If the book is going into a vector store rather than served as full text:

```python
from langchain_text_splitters import (
    MarkdownHeaderTextSplitter,
    RecursiveCharacterTextSplitter,
)

# First split by chapter
header_splitter = MarkdownHeaderTextSplitter(
    headers_to_split_on=[("##", "chapter"), ("###", "section")]
)
chapter_chunks = header_splitter.split_text(book_text)

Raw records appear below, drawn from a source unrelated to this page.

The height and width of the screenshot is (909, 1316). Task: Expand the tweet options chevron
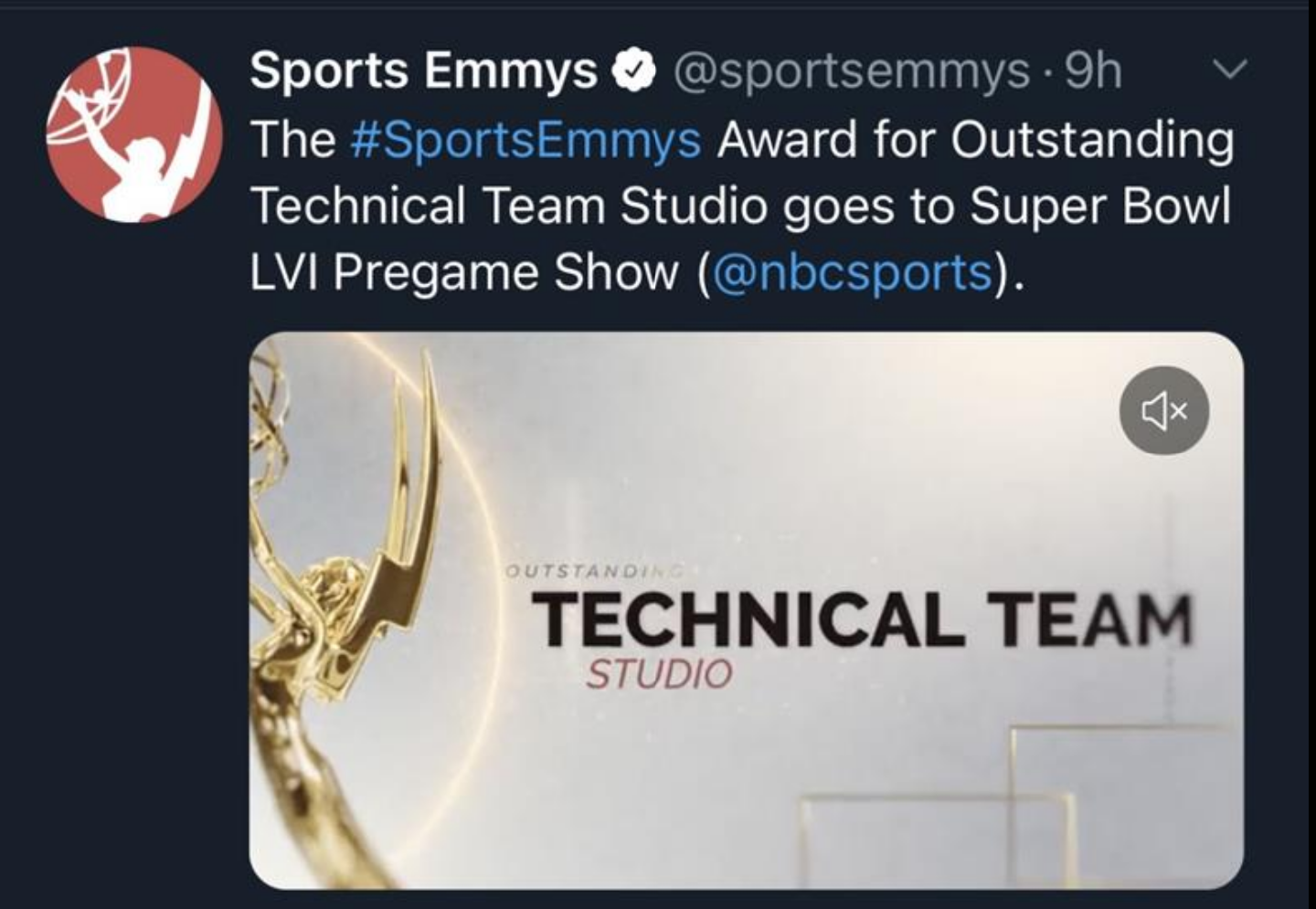point(1233,69)
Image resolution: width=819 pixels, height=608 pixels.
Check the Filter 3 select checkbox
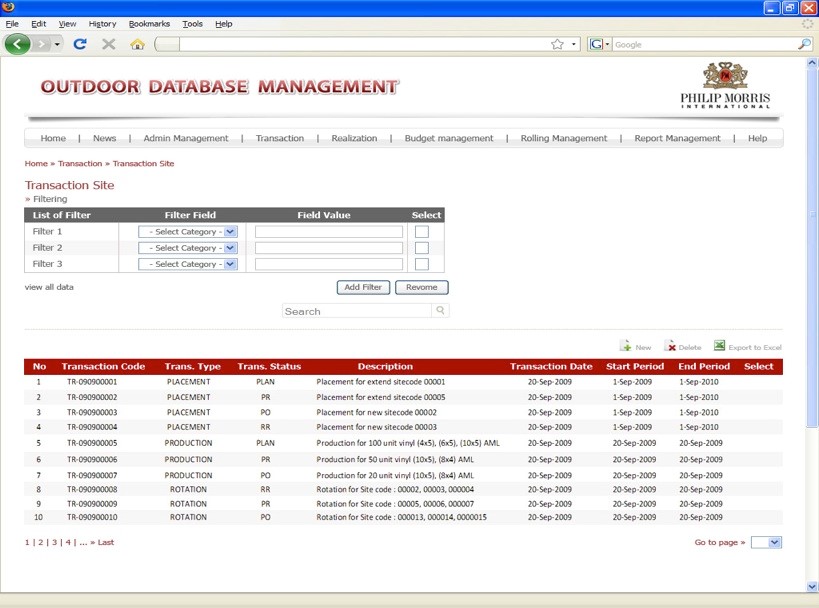click(422, 264)
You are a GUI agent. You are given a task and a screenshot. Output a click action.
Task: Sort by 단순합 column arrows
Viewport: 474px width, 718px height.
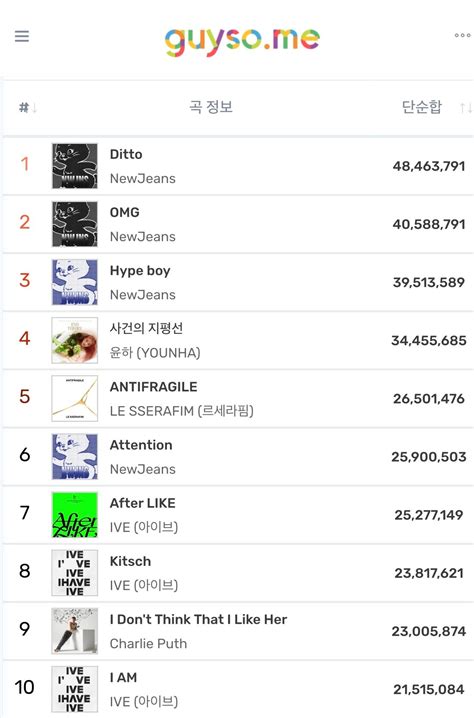tap(466, 108)
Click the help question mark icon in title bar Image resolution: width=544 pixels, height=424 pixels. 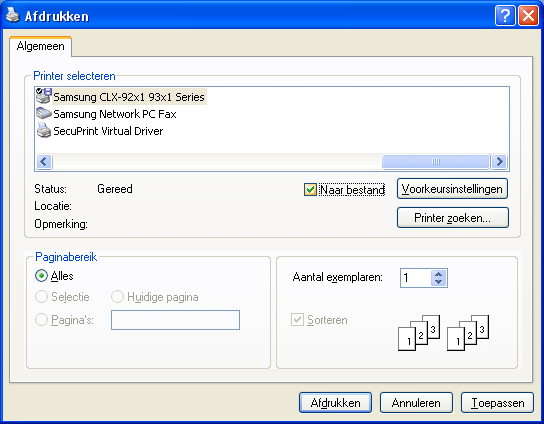coord(505,16)
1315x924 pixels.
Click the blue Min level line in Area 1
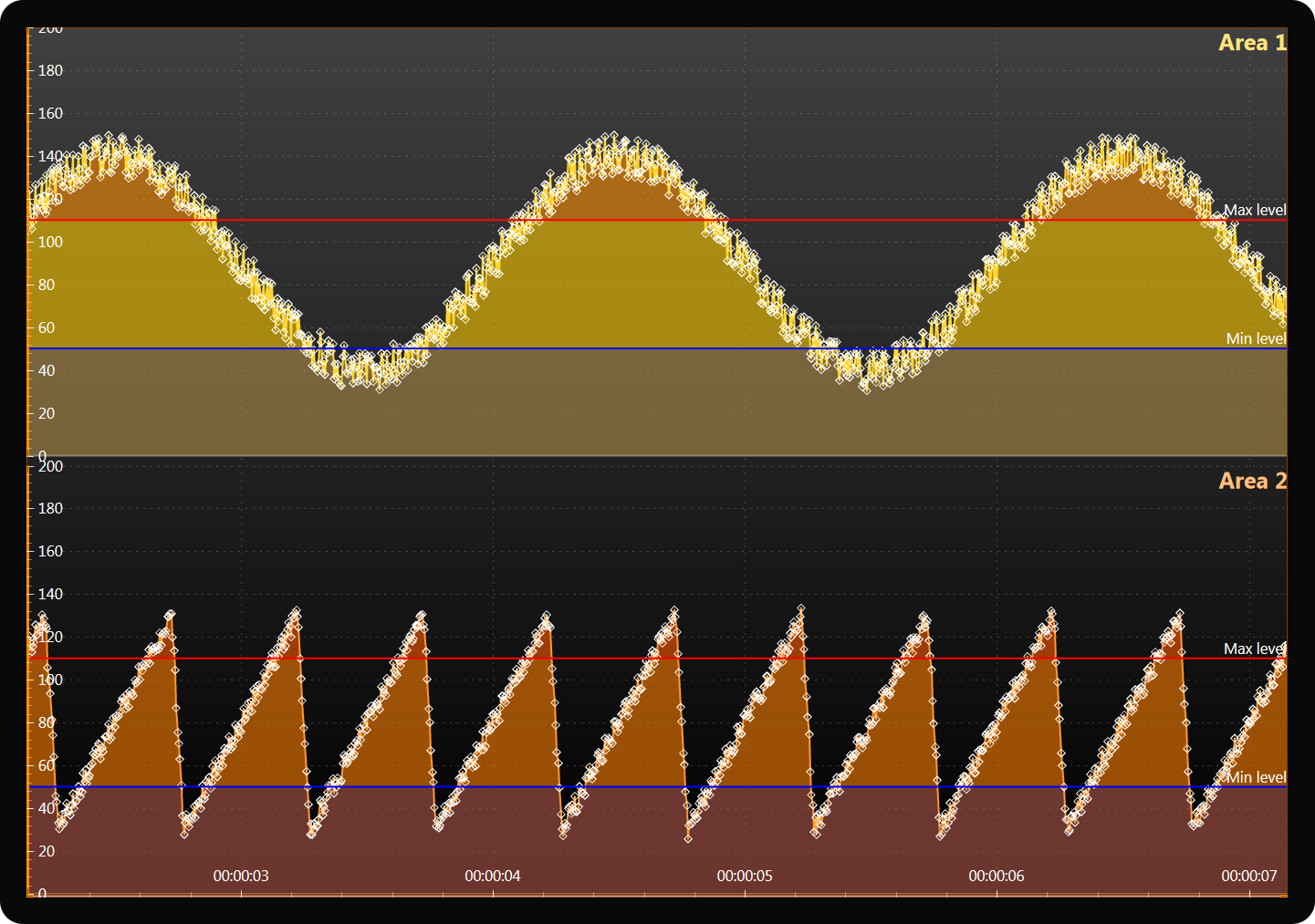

# Sub-split long chapters into 800-token windows with overlap
char_splitter = RecursiveCharacterTextSplitter(
    chunk_size=800,
    chunk_overlap=100,
    separators=["\n\n", "\n", ". ", " "],
)
final_chunks = char_splitter.split_documents(chapter_chunks)

# Persist with stable IDs
import json, hashlib
for i, chunk in enumerate(final_chunks):
    chunk_id = hashlib.sha1(chunk.page_content.encode()).hexdigest()[:12]
    out = {
        "id": f"{book_slug}-{i:04d}-{chunk_id}",
        "book": book_slug,
        "chapter": chunk.metadata.get("chapter"),
        "text": chunk.page_content,
        "metadata": chunk.metadata,
    }
    Path(f"library/chunks/{book_slug}/{out['id']}.json").write_text(json.dumps(out))
```

**Chunk sizing guide:**
- 500-800 tokens for narrative/instructional prose
- 1000-1500 tokens for dense technical content where context matters
- 100-token overlap for continuity at boundaries

## Output structure

```
library/
├── raw/
│   └── clark-roy-peter/
│       └── how-to-write-short.epub
├── processed/
│   └── clark-roy-peter/
│       ├── how-to-write-short.md          # cleaned, with frontmatter
│       └── how-to-write-short.meta.json   # structured metadata mirror
└── chunks/
    └── clark-roy-peter-how-to-write-short/
        └── *.json                          # RAG-ready chunks
```

## Troubleshooting

| Problem | Fix |
|---|---|
| `ANNAS_ARCHIVE_ACCOUNT_ID not set` | Export from `~/Desktop/Valor/.env` or check env is loaded |
| API returns "Not a member" / 403 | Key invalid or membership expired; re-check at annas-archive.org/account |
| API returns "daily limit reached" | Wait 24h or fall back to slow download links from search page |
| All mirrors timing out | Check current mirror status; the `.li` and `.se` mirrors are usually most stable |
| Search results empty but book exists | HTML markup changed; inspect page and update CSS selector in `annas_get.py` |
| EPUB → MD has stray HTML tags | Add `pandoc --strip-comments`, or post-process with `bleach` |
| PDF columns interleave in output | Use `pdftotext -layout` (already default), or `pymupdf` with `get_text("blocks")` and sort by x-coordinate |
| Source returns wrong edition | Re-search with ISBN; check copyright page in preview |
| OCR garbles text | Increase DPI to 400+, ensure `--language` flag matches the book |
| Chapter detection fails | Regex fallbacks: `^Chapter \d+`, `^[IVXLC]+\.\s`, `^\d+\s*$\n[A-Z]` on next line |
| Smart quotes survive cleanup | Run text through Unicode NFKC normalization: `unicodedata.normalize('NFKC', text)` |
| Footnotes inline awkwardly | Pandoc has `--reference-links`; or post-process to move to bottom of section |

## Notes on legality

US fair use for format-shifting print books you own is genuinely murky — there's no clean DMCA exemption for personal e-text creation, but enforcement against private personal use is essentially nonexistent. The cleanest provenance story comes from scanning print copies you own (services like 1DollarScan, or DIY with a CZUR scanner). This skill is agnostic to source — the conversion and cleanup steps work identically regardless of how the source file was acquired.